(Right) On Schedule

March 18, 2026 · Home

Last night, I got an email. It wasn't an advertisement, or a large-group message. Just an email from a colleague. It was a somewhat personal email, the kind that, as the sender, you might have felt anxious about sending. You might have schedule-sent it for a few minutes after you finished writing. Maybe you'd have picked the nearest half-hour, to give yourself a moment to read it over, and to soften the blow of clicking send with some comforting ability for takesie-backsies. As the recipient, I could only wonder. And as myself, I got to wondering a little harder than I probably ought to have.

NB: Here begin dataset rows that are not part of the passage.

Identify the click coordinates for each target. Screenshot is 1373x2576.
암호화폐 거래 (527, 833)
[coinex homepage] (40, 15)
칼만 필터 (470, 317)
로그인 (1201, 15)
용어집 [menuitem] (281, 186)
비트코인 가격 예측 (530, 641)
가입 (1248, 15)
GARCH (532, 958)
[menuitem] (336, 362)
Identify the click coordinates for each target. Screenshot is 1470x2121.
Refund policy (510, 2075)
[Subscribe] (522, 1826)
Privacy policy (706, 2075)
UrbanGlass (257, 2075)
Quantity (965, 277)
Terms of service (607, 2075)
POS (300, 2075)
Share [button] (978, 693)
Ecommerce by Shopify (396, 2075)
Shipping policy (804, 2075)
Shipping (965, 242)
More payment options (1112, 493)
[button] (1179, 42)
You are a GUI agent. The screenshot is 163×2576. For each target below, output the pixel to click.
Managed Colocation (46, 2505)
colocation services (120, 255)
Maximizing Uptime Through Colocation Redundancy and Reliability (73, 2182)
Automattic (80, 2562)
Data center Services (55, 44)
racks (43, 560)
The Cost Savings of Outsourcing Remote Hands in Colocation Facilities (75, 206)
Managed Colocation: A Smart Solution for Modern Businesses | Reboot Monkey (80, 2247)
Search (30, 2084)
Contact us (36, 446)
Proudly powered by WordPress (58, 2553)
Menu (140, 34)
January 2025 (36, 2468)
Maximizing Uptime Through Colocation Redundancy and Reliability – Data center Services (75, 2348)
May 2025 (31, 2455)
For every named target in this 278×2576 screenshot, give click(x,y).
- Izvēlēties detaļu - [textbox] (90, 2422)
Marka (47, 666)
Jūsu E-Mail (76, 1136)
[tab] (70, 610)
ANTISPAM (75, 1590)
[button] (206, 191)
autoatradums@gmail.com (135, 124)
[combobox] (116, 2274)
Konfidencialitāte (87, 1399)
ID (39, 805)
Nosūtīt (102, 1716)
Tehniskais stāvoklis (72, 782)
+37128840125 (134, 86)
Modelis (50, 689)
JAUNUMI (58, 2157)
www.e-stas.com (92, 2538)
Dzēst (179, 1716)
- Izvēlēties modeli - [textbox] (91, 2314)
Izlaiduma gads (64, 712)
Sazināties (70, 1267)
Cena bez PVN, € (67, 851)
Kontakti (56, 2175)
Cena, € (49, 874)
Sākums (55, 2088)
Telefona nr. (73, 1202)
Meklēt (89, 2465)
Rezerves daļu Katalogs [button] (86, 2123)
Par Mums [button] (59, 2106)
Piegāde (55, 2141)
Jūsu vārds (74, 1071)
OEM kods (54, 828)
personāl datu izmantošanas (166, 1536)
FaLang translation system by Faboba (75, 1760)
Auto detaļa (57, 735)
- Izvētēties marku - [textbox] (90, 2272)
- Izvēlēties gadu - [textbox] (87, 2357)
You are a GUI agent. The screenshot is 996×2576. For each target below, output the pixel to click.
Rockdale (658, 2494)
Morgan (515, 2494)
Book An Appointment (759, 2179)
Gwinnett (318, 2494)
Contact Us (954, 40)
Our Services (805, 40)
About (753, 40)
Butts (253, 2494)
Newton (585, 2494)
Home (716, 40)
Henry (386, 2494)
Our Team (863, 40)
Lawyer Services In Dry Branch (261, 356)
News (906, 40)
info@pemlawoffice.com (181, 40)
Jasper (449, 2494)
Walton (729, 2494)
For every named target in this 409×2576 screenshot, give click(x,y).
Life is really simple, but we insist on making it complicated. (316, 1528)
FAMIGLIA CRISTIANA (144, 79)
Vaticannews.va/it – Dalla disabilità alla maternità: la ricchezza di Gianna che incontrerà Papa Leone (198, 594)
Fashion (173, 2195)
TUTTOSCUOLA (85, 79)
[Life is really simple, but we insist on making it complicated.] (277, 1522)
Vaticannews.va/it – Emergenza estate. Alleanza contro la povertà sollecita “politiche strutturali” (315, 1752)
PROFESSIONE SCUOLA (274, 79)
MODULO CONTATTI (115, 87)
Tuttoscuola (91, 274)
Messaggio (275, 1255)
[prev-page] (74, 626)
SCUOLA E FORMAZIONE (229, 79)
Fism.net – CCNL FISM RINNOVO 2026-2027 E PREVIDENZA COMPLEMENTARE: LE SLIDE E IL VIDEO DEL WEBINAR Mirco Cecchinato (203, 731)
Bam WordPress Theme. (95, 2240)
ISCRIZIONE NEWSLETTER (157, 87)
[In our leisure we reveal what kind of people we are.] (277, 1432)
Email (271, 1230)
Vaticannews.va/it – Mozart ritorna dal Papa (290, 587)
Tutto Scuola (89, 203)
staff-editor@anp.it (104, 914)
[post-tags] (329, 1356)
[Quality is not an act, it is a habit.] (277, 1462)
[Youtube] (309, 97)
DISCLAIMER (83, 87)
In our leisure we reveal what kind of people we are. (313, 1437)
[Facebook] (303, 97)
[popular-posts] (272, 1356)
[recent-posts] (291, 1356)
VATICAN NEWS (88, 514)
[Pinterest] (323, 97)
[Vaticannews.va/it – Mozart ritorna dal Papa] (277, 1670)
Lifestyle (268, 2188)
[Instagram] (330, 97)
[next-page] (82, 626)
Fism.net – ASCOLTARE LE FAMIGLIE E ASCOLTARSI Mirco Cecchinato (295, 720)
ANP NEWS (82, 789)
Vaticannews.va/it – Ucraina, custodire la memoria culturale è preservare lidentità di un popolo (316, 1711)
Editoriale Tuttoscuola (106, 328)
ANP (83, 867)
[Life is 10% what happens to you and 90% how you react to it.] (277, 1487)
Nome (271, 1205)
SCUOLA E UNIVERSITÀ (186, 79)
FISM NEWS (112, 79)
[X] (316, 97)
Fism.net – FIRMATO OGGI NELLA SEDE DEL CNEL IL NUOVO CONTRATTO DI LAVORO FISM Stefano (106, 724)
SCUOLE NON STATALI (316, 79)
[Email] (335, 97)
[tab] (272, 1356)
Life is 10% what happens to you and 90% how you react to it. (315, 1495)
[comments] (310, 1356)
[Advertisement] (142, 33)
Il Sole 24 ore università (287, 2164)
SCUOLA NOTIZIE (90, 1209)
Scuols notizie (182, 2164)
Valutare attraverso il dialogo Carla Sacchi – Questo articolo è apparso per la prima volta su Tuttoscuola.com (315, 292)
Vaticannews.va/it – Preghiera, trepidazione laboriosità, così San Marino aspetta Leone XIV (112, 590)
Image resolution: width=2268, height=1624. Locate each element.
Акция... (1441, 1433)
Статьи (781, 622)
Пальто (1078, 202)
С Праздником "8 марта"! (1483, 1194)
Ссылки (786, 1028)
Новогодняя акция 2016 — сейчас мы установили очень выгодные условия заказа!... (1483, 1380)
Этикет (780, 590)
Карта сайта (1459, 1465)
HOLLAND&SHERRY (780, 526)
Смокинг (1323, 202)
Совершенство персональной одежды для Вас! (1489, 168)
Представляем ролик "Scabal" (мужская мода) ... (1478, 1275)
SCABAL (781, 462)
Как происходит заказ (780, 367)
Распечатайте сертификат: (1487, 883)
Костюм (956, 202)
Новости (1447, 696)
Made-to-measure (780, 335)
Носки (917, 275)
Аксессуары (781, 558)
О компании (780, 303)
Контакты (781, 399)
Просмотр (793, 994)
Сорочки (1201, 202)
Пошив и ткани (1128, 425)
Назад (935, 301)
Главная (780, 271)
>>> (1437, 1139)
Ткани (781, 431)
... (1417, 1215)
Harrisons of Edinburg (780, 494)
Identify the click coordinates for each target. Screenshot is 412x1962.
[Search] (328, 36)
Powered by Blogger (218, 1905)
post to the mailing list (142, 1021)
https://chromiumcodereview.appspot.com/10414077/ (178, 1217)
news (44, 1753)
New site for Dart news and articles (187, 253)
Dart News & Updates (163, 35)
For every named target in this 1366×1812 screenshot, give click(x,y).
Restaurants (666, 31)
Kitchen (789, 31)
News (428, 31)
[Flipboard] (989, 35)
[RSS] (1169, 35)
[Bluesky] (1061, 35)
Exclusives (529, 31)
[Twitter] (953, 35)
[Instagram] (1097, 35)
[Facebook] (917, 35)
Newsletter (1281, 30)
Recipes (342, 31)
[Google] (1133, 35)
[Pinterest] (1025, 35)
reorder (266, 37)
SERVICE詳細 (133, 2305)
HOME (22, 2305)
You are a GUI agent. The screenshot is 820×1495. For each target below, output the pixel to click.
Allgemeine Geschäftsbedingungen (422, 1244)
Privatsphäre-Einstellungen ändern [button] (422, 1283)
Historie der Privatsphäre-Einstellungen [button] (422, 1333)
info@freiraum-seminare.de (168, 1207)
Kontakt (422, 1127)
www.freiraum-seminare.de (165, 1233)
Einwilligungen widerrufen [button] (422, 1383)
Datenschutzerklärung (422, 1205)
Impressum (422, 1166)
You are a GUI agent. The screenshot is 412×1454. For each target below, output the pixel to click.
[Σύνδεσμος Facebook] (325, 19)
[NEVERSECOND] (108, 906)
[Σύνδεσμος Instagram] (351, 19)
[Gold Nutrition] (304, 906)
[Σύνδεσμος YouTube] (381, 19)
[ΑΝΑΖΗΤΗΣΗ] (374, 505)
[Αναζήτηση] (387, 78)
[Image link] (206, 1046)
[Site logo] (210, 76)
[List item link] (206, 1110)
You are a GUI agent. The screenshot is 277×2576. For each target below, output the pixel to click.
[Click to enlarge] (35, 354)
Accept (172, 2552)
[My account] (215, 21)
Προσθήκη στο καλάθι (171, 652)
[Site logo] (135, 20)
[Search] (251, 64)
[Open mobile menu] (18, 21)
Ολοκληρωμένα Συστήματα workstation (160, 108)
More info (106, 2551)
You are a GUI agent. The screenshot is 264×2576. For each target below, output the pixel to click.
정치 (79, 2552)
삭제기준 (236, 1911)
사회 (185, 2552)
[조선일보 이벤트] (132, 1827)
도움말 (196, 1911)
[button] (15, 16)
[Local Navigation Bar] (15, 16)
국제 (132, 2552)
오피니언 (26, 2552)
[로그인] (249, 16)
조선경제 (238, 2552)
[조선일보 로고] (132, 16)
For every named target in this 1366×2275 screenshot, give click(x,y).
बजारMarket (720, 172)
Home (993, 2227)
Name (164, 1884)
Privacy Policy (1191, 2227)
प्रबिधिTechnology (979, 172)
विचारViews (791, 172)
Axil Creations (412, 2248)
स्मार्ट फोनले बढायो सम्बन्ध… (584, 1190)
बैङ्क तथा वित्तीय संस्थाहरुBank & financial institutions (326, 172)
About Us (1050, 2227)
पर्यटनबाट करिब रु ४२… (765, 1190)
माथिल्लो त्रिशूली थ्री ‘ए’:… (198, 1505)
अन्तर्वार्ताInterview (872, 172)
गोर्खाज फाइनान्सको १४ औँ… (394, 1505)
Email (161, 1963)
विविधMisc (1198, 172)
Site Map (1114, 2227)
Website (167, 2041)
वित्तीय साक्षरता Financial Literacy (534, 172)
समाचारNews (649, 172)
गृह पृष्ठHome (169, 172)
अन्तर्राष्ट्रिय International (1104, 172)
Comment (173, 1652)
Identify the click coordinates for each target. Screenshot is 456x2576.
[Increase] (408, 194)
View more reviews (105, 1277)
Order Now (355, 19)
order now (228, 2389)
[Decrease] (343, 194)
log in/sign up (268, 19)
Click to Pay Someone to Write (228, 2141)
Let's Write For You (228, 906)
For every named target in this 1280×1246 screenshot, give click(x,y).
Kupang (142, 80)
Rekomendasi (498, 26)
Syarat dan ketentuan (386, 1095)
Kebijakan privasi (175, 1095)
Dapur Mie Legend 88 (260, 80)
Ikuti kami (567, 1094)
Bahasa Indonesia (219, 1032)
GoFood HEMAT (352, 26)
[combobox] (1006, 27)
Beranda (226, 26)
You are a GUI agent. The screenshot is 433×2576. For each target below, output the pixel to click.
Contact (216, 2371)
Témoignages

Given that I received an email at 7:30pm, what is the probability that it was schedule-sent? We have to make some assumptions.

First, assume that the probability that any given email is scheduled is 10%. Second, assume that unscheduled email send times follow a uniform distribution. We will discretize by minute. So, the probability an unscheduled email is sent at 9:00 is the same as the probability it is sent at 9:01, or 9:02, and so on. Finally, assume that, given an email is scheduled, it is scheduled on the hour (e.g. 7:00, 8:00, etc.) with 75% probability, and on the half-hour (e.g. 7:30, 8:30, etc.) with 25% probability. Thus, we neglect the possibility that someone schedules an email for any time other than on the hour or on the half-hour. We also ignore any higher likelihood that emails are scheduled for certain popular times, such as 9:00am. Our assumptions are imperfect, but they give a simple model that is, I think, believable. “All models are wrong,” goes an adage in physics, “but some models are useful.”

Bayes’s Theorem then tells us that that for given events A and B, the probability of A occurring given that B occurred is equal to the probability of B occurring given that A occurred, times the probability of A occurring, divided by the probability of B occurring. In an equation,

\[ P(\text{A} \mid \text{B}) = \frac{P(\text{B} \mid \text{A}) \times P(\text{A})}{P(\text{B})}. \]

In this scenario, let A be “the email is schedule-sent” and let B be “it is 7:30pm”. Thus Bayes’s Theorem reads: “the probability that the email is schedule-sent given that it is 7:30pm is equal to the probability that it is 7:30pm given that the email is schedule-sent times the probability that an email is schedule-sent divided by the probability that it is 7:30pm.” Since our probability distributions do not depend on the hour of the day, we can compute probabilities for a single hour of the day, and the results will extend to all hours. So, in all the following, we take as given that it is between 7:00pm and 7:59pm, inclusive. From the assumptions,

\(P(\text{it is 7:30pm, given that the email is schedule-sent}) = 0.25\)

\(P(\text{an email is schedule-sent}) = 0.1\)

\(P(\text{it is 7:30pm})\) is the trickiest. At first glance, this would simply be 1 minute out of 60, so we would naively say \(\frac{1}{60} \approx 0.0167\). But this would lead us to calculating 150% for the probability that an email received at 7:30pm was scheduled. There is a hidden given attached to this probability: “given that I received an email.” This given does not have a uniform distribution, because we bias the 7:30 time with the schedule-sent emails. So, we must appeal to the law of total probability:

\[P(\text{A}) = P(\text{A} \mid \text{B}) \times P(\text{B}) + P(\text{A} \mid \text{C}) \times P(\text{C}).\]

Here B and C are “scheduled email” and “unscheduled email,” respectively, and A is “7:30pm” So, we have

\[ \begin{aligned} P(\text{it is 7:30pm}) &= P(\text{it is 7:30pm} \mid \text{the email was scheduled})\\ &\quad \times P(\text{the email was scheduled}) \\ &\quad + P(\text{it is 7:30pm} \mid \text{the email was unscheduled}) \\ &\quad \times P(\text{the email was unscheduled}) \end{aligned} \]

which gives

\[P(\text{it is 7:30pm}) = 0.25*0.1 + (1/60)*0.9 = 0.04.\]

It makes sense that the probability that it is 7:30pm (as opposed to any other time) is slightly higher than the probability that it is any other minute, because we secretly are taking for granted that we received an email, which is overall more likely at a half-hour than any other minute (except on-the-hour).

So, finally, given that I received an email at 7:30pm, what is the probability that it was schedule-sent? \(0.25*0.1/0.04 = 62.5\%\). Seems high, but that is what the theorems tell us, given our (imperfect) assumptions. If we repeat the same calculation for an on-hour email (received at 7:00pm), we get an even more shocking \(83\%\) chance that it was scheduled.

The assumptions are certainly imperfect, but still they make for a good toy example and confirm an intuitive suspicion that an email received precisely on the hour is likely to have be scheduled.

After some thought and apprehension of my own, I replied to the email this morning. I stared out the window for a moment, weighing whether I really wanted to irrevocably share what I had written. Clenching my teeth a little, I clicked “send.” The time? Exactly 8:30am.